A study done by Robert Half shows 1 in 4 people forfeited paid time off in 2020, while 1 in 3 plans to take more than three weeks of vacation time this year.
The research shows that in San Diego, 39% of workers are more burned out from their jobs today than a year ago, which is up from the 25% in a similar 2020 poll. However, 35% of San Diego workers will not unplug from work completely while on vacation this summer.
“We’ve found that employee burnout can lead to decreased morale, decreased productivity, certainly the turnover levels increase and that can be extremely costly for a business,” said Flaharty.
Flaharty said now, companies are trying to recover the employees who they let go last year. However, there are more jobs than workers because many employees are either not comfortable returning to work or are continuing to utilize the extra unemployment funds that run through September. This creates a good situation for employees working right now because companies should value the workers they already have as they seek out new workers.

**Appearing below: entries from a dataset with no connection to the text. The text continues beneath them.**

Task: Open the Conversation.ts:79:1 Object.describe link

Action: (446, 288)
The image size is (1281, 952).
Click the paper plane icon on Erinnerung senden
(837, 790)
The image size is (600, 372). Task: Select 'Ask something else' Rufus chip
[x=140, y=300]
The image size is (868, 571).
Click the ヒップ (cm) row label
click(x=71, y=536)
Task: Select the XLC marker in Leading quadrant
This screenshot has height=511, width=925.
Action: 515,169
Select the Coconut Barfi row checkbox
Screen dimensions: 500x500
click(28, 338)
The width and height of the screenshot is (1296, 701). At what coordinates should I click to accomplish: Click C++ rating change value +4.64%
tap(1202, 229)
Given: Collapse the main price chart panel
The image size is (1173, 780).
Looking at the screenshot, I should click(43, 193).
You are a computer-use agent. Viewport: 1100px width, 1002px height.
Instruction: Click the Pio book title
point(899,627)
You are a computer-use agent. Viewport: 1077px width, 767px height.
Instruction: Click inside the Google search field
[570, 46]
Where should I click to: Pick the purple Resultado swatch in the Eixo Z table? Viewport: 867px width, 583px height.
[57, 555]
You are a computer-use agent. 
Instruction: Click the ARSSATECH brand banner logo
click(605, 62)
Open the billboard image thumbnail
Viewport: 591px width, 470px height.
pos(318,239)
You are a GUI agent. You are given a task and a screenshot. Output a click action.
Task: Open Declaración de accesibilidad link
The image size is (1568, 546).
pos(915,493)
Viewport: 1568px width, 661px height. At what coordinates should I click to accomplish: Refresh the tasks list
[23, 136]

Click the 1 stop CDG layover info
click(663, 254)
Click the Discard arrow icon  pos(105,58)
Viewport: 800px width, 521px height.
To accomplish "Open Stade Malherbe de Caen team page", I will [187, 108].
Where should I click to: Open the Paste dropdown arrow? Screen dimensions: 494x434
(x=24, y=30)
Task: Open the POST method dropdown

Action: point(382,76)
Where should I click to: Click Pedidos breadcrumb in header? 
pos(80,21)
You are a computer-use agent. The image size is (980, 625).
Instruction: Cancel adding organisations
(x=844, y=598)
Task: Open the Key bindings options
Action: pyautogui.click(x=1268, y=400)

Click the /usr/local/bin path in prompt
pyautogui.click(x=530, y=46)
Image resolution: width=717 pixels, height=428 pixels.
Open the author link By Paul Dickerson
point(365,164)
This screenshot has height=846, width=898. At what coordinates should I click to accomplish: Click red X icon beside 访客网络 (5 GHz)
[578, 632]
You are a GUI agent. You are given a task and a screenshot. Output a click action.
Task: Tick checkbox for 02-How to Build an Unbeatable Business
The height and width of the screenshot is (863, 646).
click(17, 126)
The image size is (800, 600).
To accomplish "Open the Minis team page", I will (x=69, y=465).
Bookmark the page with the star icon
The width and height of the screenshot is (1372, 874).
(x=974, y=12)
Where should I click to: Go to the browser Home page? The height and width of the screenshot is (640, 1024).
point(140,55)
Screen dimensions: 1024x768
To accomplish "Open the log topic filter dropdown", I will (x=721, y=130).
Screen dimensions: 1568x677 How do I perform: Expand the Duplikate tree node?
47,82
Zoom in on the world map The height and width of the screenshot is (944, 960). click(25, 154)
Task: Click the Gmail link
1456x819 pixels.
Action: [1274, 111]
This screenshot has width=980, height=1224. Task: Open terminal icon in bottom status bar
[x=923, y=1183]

“It is clearly an employees market,” said Manpower Executive Officer Phil Blair.
Blair said people who are feeling burnout should take advantage of the "employee market" by having conversations with employers about how they can fix their current situation.
“If they are feeling overworked and underpaid, do something about it. Don’t just sit back and accept that,” said Blair.
If an employer will not work with an employee to make positive changes, now is a great time to start looking for a new job because of the surplus of jobs out there. Or, for anyone who has been unemployed, now is a great time to try to find a job.
“This is the time I say to get off the couch and boost your career because you’re in the driver's seat,” said Blair.
Both Blair and Flaharty agree that conversation is key for both employers and employees. Employers should create an environment where it’s okay to talk about being exhausted, and employees should feel comfortable going to their employers about any issues they might be having.